Clinical Sensitivity: Sequence analysis of the RECQL4 gene is expected to identify mutations in approximately 66% of individuals with RTS. Close to 100% of RECQL4 mutations associated with BGS have been found in fewer than ten families. Mutations in the promoter region, some mutations in the introns, other regulatory element mutations, and large deletions cannot be detected by this analysis.

Analytical Sensitivity: ~99%.

Results of molecular analysis must be interpreted in the context of the patient’s clinical presentation and family history.

SPECIMEN REQUIREMENTS

Type: Whole Blood
Specimen Requirements:
In EDTA (purple top) or ACD (yellow top) tube: Infants (2 years): 3-5 ml
Older Children & Adults: 5-10 ml

Specimen Collection and Shipping: Refrigerate until time of shipment. Ship sample within 5 days of collection at room temperature with overnight delivery.

Type: Saliva
Specimen Requirements:
OrageneTM Saliva Collection kit (available through CEN4GEN) used according to manufacturer instructions.

Specimen Collection and Shipping: Store sample at room temperature. Ship sample within 5 days of collection at room temperature with overnight delivery.

SPECIAL INSTRUCTIONS
Please submit copies of family history information along with the sample.
Sequence analysis is required before deletion/duplication analysis by targeted CGH array.
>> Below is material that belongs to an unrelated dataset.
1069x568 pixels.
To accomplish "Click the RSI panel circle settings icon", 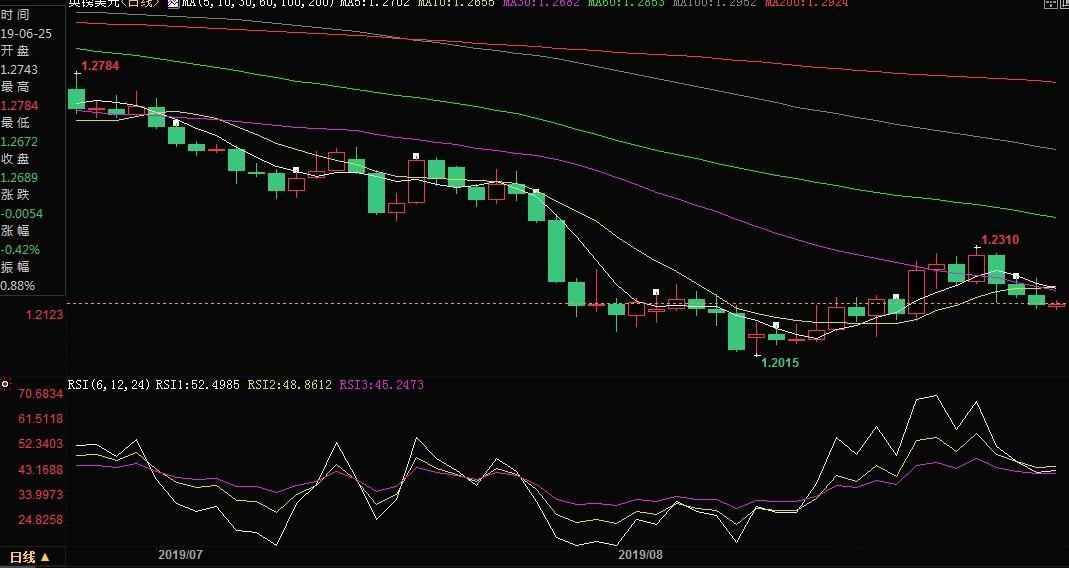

If sequencing is performed by another third party provider, please submit a copy of the sequencing report with the test requisition.

RELATED TESTS

• Rothmund-Thomson Syndrome: RECQL4 Gene Deletion/Duplication (Test code: 1291) is available for those individuals in whom sequence analysis is negative.
• Known Mutation Analysis (Test code: 6875) is available to family members if mutations are identified by sequencing.